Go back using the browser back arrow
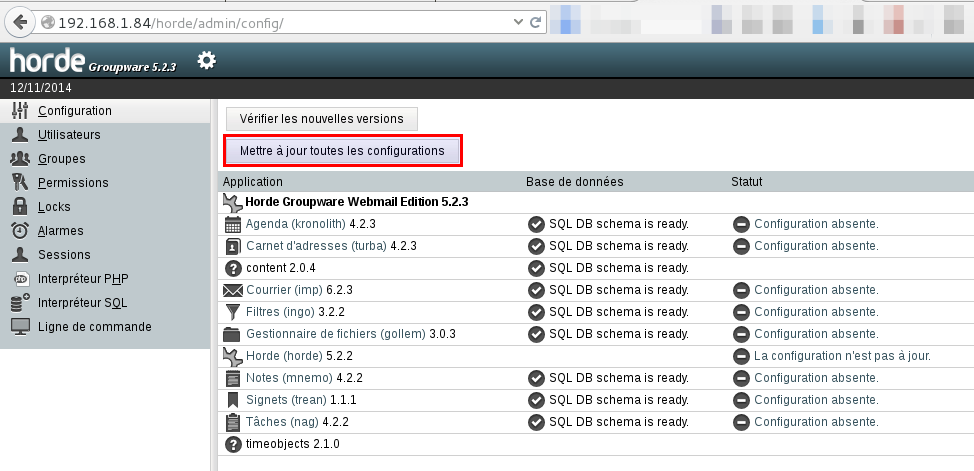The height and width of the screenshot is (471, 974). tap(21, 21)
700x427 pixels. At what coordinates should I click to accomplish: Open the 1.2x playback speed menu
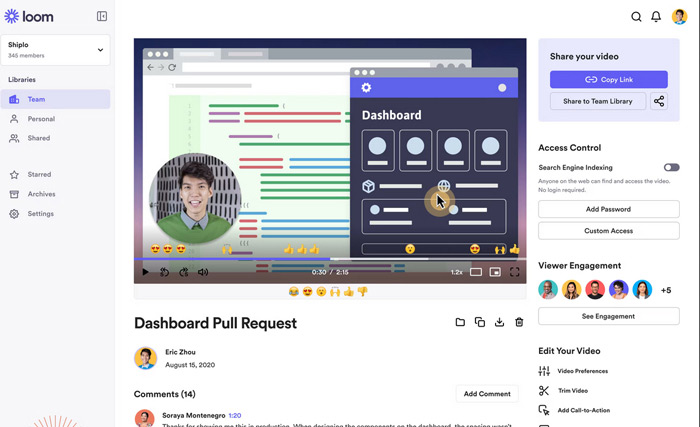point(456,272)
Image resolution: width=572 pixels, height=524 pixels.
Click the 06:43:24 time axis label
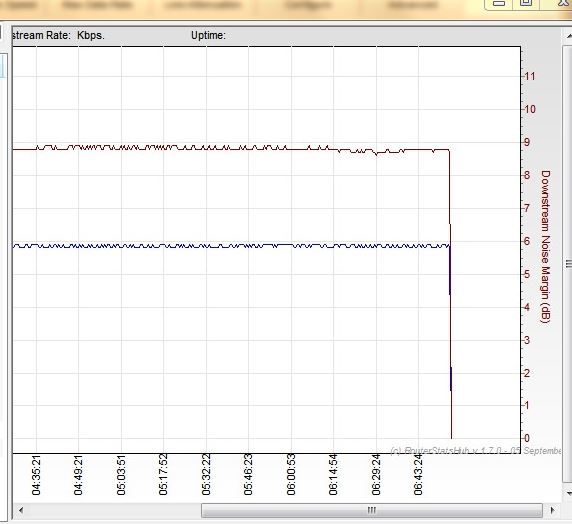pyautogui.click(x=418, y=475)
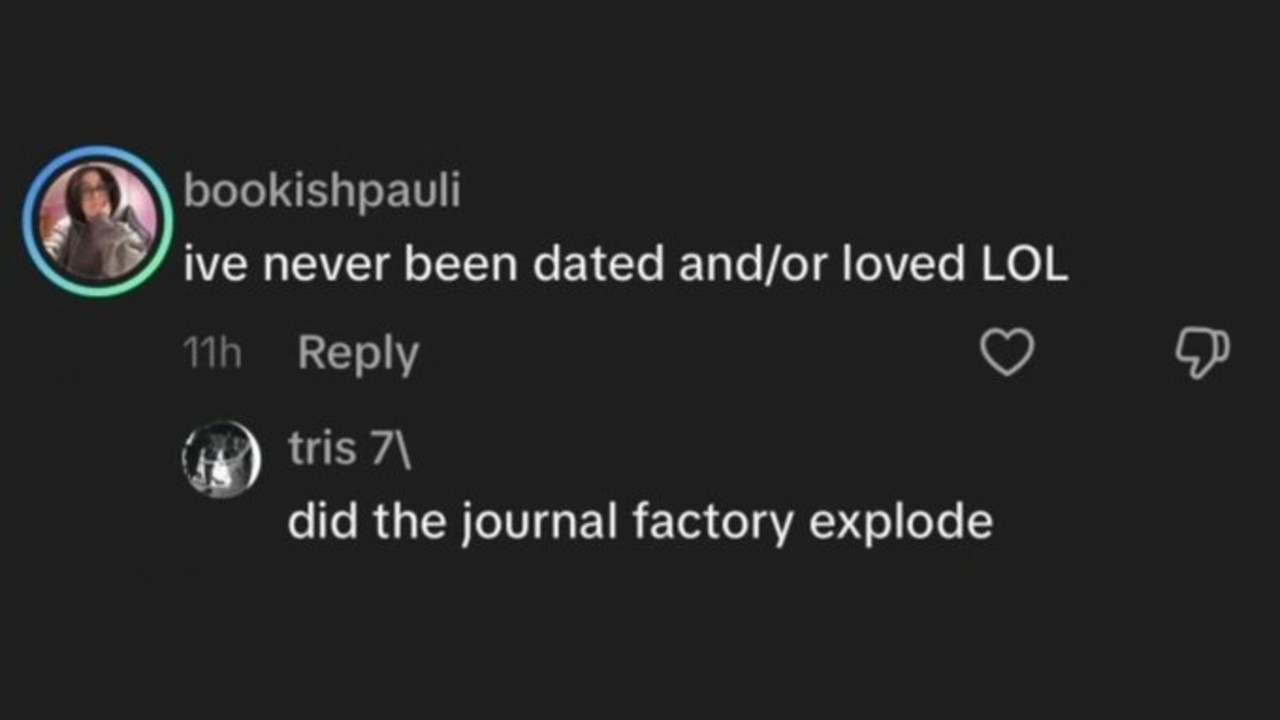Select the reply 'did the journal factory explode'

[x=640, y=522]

ASSIGNMENT
Repeat verbatim all the material, but not the pictures.

THE COMPLETED TASK
Go back using the browser back arrow
The height and width of the screenshot is (471, 974). tap(21, 21)
700x427 pixels. At what coordinates should I click to accomplish: Open the 1.2x playback speed menu
point(456,272)
Image resolution: width=572 pixels, height=524 pixels.
Click the 06:43:24 time axis label
pyautogui.click(x=418, y=475)
Select the reply 'did the journal factory explode'

[x=640, y=522]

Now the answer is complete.